Fernando Araújo Vélez
Uno de los borrachos de aquella noche le puso una manzana sobre la cabeza y la dejó en ropa interior y liguero para que otro la pintara a su antojo. Brindaron, cantaron, se sirvieron uno y otro y otro whisky, y ella les sonreía. El pintor la dibujó un poco más alta y más mulata de lo que era y le quitó los últimos trapos que le quedaban. Le coloreó los ojos de verde, verde mar, mientras su amigo entonaba una canción, “A esa muchacha que dio a beber su piel de manzana”. Ella sonreía, y en medio de sus sonrisas pedía más whisky. Si tenía que regalarse una vez más, que fuera con licores finos, solía decirle una amiga.
La pintura seguía su curso. Del lápiz al carbón, del carbón al óleo, del color a las texturas, de las texturas y los colores y las líneas y los tragos y la música a la distorsión. Hacia la medianoche llegaron tres borrachos más y dos mujeres. Hablaban de la mejor forma de ganar las siguientes elecciones y repetían, casi en coro, que el arte de la política era el arte del engaño. El pintor y su amigo les pidieron decencia, pero la palabra, la simple palabra decencia, degeneró en voces altisonantes, insultos, y revólveres sobre una mesa. Las mujeres gritaron; luego callaron. La muchacha de la manzana amenazó con largarse. El pintor cruzó su obra con un brochazo negro y su amigo apagó la música.
Enceguecido, el mayor de los políticos agarró un revólver y disparó hacia el techo.

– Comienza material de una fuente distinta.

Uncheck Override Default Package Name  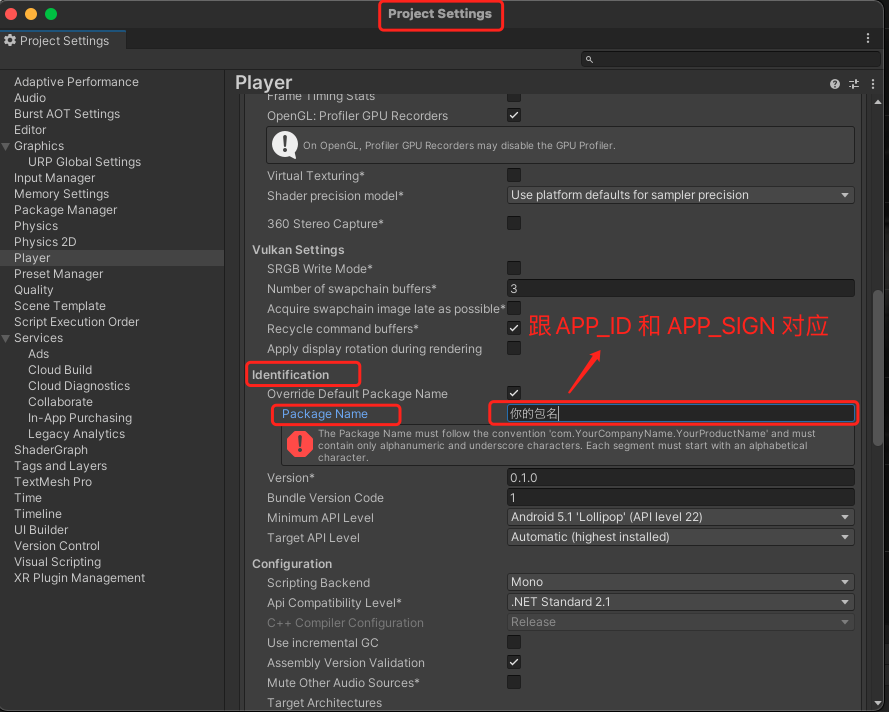[514, 393]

Quería, necesitaba que lo oyeran. Silencio, gritó, y disparó de nuevo. Le ordenó a una de las mujeres que le sirviera un trago, y a la modelo, que volviera a posar con la manzana, “para mí y sólo para mí”. Le acarició una mejilla y el cuello con el dorso de su mano. Le dio un beso. “Eso sí es ser hombre”, le gritó el pintor, desafiante. El político le apuntó con el arma. “Ser hombre…”, comenzó a decir, y el ser hombre que le habían enseñado, el de tener que demostrar, el del poder, el dinero, las mujeres, las armas, el dominio, la fuerza y la victoria, lo nubló aún más. Dijo “ser hombre…”, otra vez, puso la manzana de nuevo sobre la cabeza de la muchacha, dio 10 pasos y se paró frente a ella. “Ser hombre…”, volvió a decir, “es no fallar un tiro a 10 metros”, añadió, y subió su arma. Y apuntó. Y disparó, pero la bala no dio en la manzana.